Friday, 2 July 2004

Close My Eyes

Close My Eyes was truly one of my favourite films of the 1990's. Partly what made it memorable was the fact I saw it in a special screening on its release at the Cambridge Arts Cinema in the presence of the director Stephen Poliakoff.

OK, the film’s big thing is that its central characters are brother and sister having an erotic affair. This fact seems to polarize completely the opinion of the film. In general most US viewers comments are coloured by the moral degeneracy without punishment angle. Other commentators like it because of the way it is filmed but despite the incest, while others saw it because Alan Rickman was in Robin Hood, Prince of Thieves.

My angle is this – it is really quite irrelevant to the story. In attempting to think of how the writer came up with the incest line, I think this is the only way to have a credible adulterous affair with the husband accepting that the wife and her lover are close without suspecting anything. This does create some interesting dramatic tension and brings the three corners of the affair very close to each other.

In more broad terms, the film is about disturbing change – the long hot greenhouse effect summers, AIDS, the changes in society during the Thatcher years, the stock market and property bubble of the late 1980’s, Docklands, New Money. The affair between the brother and sister is a retreat and a reaction to this change – a retreat from incomprehension of the changes happening in the world into the last taboo. Very mysterious.

The film is really a historical document which deals with that most difficult of subjects, the recent past. Watching it now in 2004, fifteen years after the event, it starts to become comprehensible. Global warming has become more and more real; even if we don’t know what the effects will really be it has become part of everyday life. We have had another stock market bubble rise and burst, perhaps more violently than last time. The property bubble is again near its peak in the UK. Looking at this film is like looking in a mirror of our times.

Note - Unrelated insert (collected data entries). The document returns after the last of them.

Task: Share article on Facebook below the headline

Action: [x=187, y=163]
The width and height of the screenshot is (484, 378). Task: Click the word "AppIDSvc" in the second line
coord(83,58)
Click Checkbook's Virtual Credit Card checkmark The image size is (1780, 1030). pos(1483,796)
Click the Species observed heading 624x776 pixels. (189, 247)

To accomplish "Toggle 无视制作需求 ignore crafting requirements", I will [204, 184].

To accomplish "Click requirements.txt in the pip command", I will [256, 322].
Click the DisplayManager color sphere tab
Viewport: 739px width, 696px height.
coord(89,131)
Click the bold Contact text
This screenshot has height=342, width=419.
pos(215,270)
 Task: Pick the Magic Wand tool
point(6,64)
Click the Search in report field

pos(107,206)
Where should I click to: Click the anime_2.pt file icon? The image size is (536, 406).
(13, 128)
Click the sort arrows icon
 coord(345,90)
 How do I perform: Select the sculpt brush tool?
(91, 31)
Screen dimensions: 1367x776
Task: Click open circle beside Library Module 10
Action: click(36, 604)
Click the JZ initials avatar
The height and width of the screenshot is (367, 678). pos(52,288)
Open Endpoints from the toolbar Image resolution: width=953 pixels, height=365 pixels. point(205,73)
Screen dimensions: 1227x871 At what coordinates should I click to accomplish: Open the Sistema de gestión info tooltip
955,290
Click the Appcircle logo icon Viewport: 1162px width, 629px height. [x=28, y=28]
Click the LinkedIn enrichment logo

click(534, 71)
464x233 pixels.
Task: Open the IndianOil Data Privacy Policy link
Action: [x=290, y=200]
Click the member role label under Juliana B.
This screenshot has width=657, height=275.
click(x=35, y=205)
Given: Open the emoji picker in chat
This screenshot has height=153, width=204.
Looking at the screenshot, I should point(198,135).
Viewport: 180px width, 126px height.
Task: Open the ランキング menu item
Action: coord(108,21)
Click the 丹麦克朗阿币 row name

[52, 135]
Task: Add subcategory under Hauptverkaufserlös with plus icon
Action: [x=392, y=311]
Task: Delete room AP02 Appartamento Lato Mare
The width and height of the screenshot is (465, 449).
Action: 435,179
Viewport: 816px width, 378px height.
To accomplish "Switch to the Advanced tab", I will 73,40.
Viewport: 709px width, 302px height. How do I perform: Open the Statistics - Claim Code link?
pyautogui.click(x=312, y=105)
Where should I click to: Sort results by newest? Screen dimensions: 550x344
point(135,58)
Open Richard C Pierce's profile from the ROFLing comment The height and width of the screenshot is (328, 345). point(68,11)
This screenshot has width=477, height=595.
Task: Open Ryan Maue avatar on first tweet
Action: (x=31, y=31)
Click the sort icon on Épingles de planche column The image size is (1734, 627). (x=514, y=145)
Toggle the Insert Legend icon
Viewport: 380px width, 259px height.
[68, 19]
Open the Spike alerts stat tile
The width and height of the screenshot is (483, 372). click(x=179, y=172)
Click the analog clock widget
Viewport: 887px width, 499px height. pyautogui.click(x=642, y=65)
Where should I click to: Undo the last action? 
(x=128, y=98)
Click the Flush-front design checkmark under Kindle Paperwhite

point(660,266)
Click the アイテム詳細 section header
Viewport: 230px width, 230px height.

The film looks absolutely wonderful, even though the DVD transfer is very poor. The filmmakers were very lucky with the long hot summer of 1989, and the Home Counties (Oxfordshire, around Cliveden) look heartbreakingly beautiful, as shot by Witold Stok. As one of the characters says, “I never thought the Home Counties could be so beautiful.” The contrast with the city of London shots if very well done. A gorgeous film to look at. I just checked for Witold Stok’s other work, but there is nothing I have heard of, bar the Comic Strip’s Eat the Rich. The string quartet music by Michael Gibbs really adds a lot of depth to the film – a sad wistful melody threads through the work. Really wonderful haunting stuff. Again he has not done anything else major.

As for the acting, the three stars are all highly proficient and work together very well. Clive Owen looks very young and boyish for those that are used to seeing him in more recent work, such as the great Croupier. My comment on his suitability as the next James Bond is - no he shouldn’t do it. He looks far to vulnerable and he is really far too good an actor to waste on such a meagre rĂ´le. Saskia Reeves does a great job of turning from the ugly Sheffield duckling with a broad accent to the Home Counties wife, sullen but living a perfect life. Alan Rickman exudes strangeness and otherness.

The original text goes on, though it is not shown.